Page:Popular Science Monthly Volume 57.djvu/642

From Wikisource
Jump to navigation Jump to search
This page has been proofread, but needs to be validated.
632
POPULAR SCIENCE MONTHLY.

MENTAL ENERGY.[1]

By EDWARD ATKINSON.

ACCORDING to the common conception, political economy is held to deal with material forces only; with land, labor and capital; with the production, distribution and consumption of the materials of human existence. These are food, clothing and shelter. It, therefore, bears the aspect of a purely material study of material forces. Yet no more purely metaphysical science exists, and there can be, in my view of the subject, no more ideal conceptions than those which are derived from the study of these purely material forces. Many of the errors commonly presented under the name of the 'claims of labor' have arisen from the limited and partial conception of the function of economic science.

We have become accustomed to deal with the so-called material forces of nature and with the physical work and labor of man under the general term of 'Energy'. What man does by his own labor or physical energy is to convert the products of land and sea, of mine and forest, into new forms from which he derives shelter, food and clothing. In a material sense all that any one can get in or out of life, be he rich or poor, is what we call our board and clothing. Such being the fact, what a man consumes is his cost to the community; what he spends yields to others the means of buying the supplies for their own wants; their consumption is then their cost to the community.

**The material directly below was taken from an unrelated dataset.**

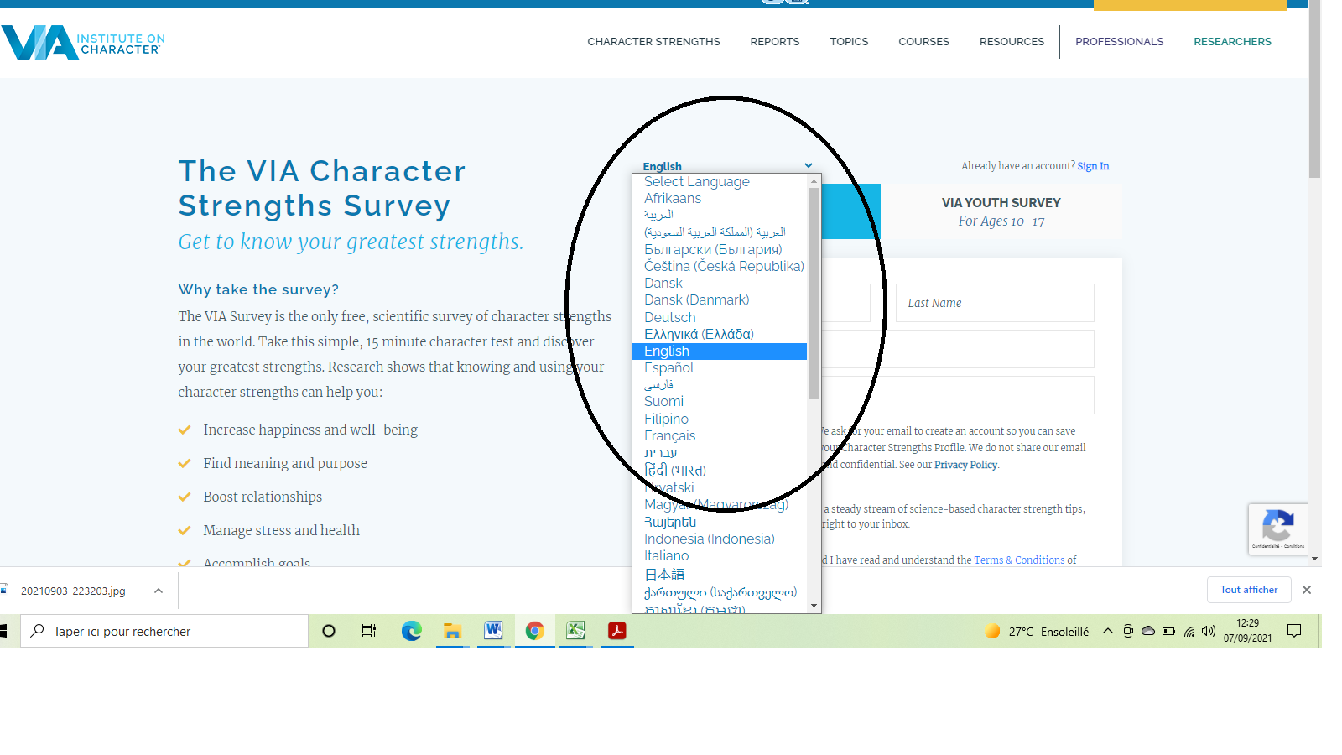Image resolution: width=1342 pixels, height=755 pixels.
Task: Click the Tout afficher button
Action: 1248,590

The physical forces of nature are limited. The earth is endowed with a fixed quantity of materials that we call gaseous, liquid and solid. It receives a certain amount of heat from the sun which, for all practical purposes, may be considered a fixed quantity of energy, even if in eons it may be exhausted. The physical energy of man is devoted to the transformation of these physical forces under the law of conservation; he can neither add to nor diminish the quantity. He can transform solid into gas and gas into liquid. He can, according to common speech, consume some of these products, but his consumption is only another transformation. His own body is but one of the forms of physical energy on the way toward another form. These elements of nature, formerly limited to earth, air and water, are now listed under many titles of what are called elements; I believe over sixty that have not yet been differentiated, but all may yet be resolved into a unit of force.


  1. Presented before the New York meeting of the American Association for the Advancement of Science.